Le dimensioni della cavità interna sono idonee a contenere di misura il corpo bendato del defunto, a volte protetto da un intero set di sarcofagi. L’apparato iconografico si declina secondo quattro tipi principali di schema decorativo per quanto riguarda l’esterno del coperchio e due tipi di composizione per quanto riguarda l’esterno della cassa. Anche gli interni possono essere decorati. Pur nelle imprescindibili varianti che connotano ogni singolo manufatto, il sarcofago di Bologna si contestualizza a pieno in questa classificazione.
Il precario stato conservativo del sarcofago di Unmontu ha indotto il Museo Civico Archeologico di Bologna a elaborarne un progetto di restauro in collaborazione con prestigiosi istituti di ricerca e professionisti di settore.
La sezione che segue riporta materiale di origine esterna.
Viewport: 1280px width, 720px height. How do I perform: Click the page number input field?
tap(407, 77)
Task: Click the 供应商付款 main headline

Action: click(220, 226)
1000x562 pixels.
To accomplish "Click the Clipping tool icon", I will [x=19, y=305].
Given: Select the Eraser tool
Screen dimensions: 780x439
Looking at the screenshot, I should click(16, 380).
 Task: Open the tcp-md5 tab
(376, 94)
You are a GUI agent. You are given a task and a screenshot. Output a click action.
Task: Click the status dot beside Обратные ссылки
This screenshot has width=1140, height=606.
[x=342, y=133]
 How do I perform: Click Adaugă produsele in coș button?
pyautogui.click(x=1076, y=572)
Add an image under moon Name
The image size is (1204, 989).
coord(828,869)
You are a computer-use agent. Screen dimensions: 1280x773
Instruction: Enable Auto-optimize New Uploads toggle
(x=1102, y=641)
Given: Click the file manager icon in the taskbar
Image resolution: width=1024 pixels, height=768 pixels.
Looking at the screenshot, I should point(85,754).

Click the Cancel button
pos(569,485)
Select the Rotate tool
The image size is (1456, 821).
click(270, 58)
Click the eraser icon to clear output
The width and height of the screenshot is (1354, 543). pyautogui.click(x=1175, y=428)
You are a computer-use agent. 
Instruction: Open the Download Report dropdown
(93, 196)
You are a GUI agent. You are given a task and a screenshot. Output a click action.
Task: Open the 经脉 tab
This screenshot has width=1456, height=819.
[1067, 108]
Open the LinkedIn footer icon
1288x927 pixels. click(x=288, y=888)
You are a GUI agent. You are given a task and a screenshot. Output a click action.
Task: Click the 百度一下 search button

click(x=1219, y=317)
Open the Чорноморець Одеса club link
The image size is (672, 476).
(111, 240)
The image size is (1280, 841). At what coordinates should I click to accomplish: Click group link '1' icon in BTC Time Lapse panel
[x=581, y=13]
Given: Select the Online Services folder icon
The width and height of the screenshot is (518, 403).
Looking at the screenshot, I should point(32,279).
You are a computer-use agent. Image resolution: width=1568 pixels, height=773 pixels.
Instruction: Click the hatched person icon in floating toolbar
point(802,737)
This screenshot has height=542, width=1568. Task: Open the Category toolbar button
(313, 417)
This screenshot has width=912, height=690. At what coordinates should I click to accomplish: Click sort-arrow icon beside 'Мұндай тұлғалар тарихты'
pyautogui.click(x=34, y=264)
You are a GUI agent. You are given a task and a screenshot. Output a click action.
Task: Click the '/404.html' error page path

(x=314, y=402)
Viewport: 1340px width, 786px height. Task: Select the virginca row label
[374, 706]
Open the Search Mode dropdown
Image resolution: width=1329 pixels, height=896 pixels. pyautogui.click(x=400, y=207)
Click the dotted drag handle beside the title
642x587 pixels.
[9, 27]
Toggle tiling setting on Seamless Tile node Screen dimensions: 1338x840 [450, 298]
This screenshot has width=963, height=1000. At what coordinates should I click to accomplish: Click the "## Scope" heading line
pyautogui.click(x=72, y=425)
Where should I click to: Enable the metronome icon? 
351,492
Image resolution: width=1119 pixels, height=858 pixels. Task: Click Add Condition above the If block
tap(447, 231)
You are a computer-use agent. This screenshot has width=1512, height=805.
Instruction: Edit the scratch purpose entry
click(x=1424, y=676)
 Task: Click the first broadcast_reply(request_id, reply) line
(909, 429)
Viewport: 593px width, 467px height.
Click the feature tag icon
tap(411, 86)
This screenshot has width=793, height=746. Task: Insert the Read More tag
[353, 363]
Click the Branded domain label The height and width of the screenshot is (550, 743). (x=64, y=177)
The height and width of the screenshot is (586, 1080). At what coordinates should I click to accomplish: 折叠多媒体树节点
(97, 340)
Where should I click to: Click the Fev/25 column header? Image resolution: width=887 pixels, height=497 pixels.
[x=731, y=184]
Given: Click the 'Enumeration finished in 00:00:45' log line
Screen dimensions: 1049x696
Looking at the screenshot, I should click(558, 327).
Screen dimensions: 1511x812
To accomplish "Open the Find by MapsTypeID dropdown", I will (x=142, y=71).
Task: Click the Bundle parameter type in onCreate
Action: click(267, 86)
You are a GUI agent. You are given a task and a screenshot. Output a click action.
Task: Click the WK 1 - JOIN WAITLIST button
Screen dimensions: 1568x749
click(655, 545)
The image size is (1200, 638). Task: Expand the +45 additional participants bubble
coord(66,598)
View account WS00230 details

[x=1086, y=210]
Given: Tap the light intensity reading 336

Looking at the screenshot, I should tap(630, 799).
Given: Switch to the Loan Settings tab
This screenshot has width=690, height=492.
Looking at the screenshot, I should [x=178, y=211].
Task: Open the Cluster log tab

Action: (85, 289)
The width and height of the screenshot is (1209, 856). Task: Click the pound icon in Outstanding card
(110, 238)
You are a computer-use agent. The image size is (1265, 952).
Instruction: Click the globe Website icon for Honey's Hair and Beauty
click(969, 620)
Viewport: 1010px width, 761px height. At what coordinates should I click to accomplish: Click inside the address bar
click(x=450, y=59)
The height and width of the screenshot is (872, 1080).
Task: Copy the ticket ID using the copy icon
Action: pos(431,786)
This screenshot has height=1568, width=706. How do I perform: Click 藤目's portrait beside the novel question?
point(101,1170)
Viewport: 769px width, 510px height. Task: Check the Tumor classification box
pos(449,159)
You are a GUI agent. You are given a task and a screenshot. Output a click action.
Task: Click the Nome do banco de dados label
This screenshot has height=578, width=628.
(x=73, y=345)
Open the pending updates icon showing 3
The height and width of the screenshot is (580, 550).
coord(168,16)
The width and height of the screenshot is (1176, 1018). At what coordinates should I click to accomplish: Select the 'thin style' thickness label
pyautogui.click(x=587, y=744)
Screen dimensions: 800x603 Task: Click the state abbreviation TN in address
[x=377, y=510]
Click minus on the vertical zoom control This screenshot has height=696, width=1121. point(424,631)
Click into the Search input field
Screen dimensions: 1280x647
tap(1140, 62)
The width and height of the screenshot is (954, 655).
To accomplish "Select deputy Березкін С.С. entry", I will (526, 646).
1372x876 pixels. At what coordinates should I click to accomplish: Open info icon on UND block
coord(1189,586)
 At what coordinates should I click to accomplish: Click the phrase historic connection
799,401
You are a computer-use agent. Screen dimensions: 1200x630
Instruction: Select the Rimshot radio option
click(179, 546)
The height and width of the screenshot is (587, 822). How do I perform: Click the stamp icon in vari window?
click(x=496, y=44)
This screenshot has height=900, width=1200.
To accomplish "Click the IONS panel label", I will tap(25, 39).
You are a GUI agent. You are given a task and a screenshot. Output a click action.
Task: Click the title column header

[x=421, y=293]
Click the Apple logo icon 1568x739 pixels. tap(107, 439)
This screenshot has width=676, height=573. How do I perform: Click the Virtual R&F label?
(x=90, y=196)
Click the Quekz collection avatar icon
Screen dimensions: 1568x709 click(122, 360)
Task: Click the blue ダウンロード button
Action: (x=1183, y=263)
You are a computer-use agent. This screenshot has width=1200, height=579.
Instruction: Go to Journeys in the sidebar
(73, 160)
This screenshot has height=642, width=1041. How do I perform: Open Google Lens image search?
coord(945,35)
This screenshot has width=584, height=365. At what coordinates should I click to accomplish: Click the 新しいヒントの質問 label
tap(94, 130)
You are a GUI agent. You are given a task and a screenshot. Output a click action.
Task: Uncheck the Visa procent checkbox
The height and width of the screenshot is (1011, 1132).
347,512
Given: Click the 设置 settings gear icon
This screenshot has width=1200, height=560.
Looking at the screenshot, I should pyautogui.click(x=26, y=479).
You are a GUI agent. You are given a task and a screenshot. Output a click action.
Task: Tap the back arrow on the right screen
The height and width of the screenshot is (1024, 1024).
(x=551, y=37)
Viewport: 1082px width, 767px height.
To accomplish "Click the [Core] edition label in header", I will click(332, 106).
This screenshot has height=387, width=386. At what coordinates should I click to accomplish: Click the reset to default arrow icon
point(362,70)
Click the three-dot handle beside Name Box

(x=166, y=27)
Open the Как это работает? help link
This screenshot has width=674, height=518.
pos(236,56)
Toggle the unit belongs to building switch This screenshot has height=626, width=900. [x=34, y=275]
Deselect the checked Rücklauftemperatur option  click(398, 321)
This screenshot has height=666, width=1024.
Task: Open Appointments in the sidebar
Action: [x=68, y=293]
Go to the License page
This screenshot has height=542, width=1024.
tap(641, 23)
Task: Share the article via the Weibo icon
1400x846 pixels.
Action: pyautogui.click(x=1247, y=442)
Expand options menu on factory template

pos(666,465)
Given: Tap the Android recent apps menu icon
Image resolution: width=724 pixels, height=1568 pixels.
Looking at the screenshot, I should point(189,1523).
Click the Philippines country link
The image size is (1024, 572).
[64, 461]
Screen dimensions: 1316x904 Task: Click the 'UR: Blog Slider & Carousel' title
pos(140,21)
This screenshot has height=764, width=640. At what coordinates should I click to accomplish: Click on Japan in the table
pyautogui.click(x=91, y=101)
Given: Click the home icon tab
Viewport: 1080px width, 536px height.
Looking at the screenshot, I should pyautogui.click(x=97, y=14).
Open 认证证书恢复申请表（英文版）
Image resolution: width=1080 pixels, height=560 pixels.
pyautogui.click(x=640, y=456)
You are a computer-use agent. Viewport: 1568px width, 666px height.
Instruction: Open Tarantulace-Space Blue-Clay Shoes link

Dopo lo studio tipologico del manufatto e ricerche d’archivio volte a ricostruirne la storia collezionistica, è stata avviata un’articolata campagna diagnostica per ottenere le conoscenze preliminari a un restauro ispirato al moderno criterio del minimo intervento. Accanto all’analisi tomografica computerizzata con raggi X sono state effettuate analisi anatomiche per determinare la specie legnosa e uno studio relativo alla policromia mediante indagini non invasive e micro-invasive; tali approcci diagnostici hanno permesso di individuare i materiali costitutivi, le tecniche esecutive, le diverse fasi di lavorazione e i successivi interventi di epoca moderna, dei quali mancava una documentazione puntuale. Il restauro ha quindi permesso di migliorare lo stato conservativo di un reperto caratterizzato da alcune fessurazioni strutturali, da numerose perdite di adesione del sistema strati preparatori-pellicola pittorica, con conseguenti micro cadute, e da diffuse abrasioni superficiali, nonché da alterazione cromatica dovuta ai pesanti depositi di particolato coerente e incoerente. Al contempo questo progetto ha rappresentato l’occasione ideale per valorizzare un sarcofago poco noto al pubblico, in quanto trasferito nei depositi del museo dagli anni Novanta del secolo scorso, e di codificare un appropriato approccio metodologico allo studio di altri quattro sarcofagi, sempre databili alla stessa epoca e di provenienza tebana, che rappresentano una delle classi di materiali più prestigiose dell’intera collezione egiziana bolognese.